Yesterday, the Advocate General’s Opinion in Case C-528/16 on the interpretation of the GMO-Directive (Directive 2001/18/EC) with regard to mutagenesis was published. In this case the Court of Justice is invited by the French Conseil d’État to clarify among other things the exact scope of the GMO-Directive, and more specifically the mutagenesis exemption, and to assess its validity.
Although this case concerns one specific type of mutagenesis, it shall have consequences for whether new plant genetic modification techniques (such as CRISPR) will fall under the GMO-Directive and will therefore be regulated in the European Union. There has been quite some debate on the regulation of new plant-breeding techniques such as CRISPR. The European Commission has indicated that it is the sole prerogative of the ECJ to render a final and binding opinion on this.
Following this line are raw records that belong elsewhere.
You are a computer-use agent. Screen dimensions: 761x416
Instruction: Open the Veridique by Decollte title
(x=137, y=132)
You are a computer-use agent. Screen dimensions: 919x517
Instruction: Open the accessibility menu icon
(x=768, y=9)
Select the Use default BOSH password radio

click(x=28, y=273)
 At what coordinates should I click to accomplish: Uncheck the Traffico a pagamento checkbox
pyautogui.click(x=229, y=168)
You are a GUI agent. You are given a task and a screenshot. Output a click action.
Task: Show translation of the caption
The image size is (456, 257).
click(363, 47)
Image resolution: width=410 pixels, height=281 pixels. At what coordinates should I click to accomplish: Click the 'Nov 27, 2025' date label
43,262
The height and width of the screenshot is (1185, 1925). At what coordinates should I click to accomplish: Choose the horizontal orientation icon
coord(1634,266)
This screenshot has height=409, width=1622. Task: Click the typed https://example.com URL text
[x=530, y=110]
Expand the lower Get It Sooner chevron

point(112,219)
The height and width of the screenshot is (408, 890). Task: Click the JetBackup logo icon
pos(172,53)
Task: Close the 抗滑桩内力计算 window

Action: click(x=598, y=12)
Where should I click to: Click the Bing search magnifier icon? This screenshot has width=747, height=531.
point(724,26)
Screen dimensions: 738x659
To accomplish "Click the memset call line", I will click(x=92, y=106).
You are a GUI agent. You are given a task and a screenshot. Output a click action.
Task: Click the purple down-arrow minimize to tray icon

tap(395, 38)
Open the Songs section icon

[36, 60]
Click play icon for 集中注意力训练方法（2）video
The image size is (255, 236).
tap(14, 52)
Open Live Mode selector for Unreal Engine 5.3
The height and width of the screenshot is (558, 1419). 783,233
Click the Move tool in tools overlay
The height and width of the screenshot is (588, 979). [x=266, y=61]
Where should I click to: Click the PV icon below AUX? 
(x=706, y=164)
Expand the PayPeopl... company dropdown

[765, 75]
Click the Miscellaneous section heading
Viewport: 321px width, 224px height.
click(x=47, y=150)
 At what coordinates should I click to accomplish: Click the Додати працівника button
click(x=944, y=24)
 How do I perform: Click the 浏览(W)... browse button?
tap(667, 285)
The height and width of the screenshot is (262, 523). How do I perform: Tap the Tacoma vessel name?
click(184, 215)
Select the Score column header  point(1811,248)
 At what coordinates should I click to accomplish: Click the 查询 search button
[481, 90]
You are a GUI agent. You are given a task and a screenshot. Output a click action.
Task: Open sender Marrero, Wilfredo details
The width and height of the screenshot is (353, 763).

A spokesperson of the European Commission was quoted recently as saying that the Commission shall not provide a legal interpretation of the regulatory status of products generated by new plant-breeding techniques until the ECJ has rendered a decision in this case.
According to Advocate General Bobek, organisms obtained by mutagenesis are, in principle, exempted from the obligations in the GMO-Directive, provided that they do not involve the use of recombinant nucleic acid molecules or GMOs other than those produced by one or more of the methods listed in Annex I B of the GMO-Directive (you can read his full opinion here and a summary in the press release here).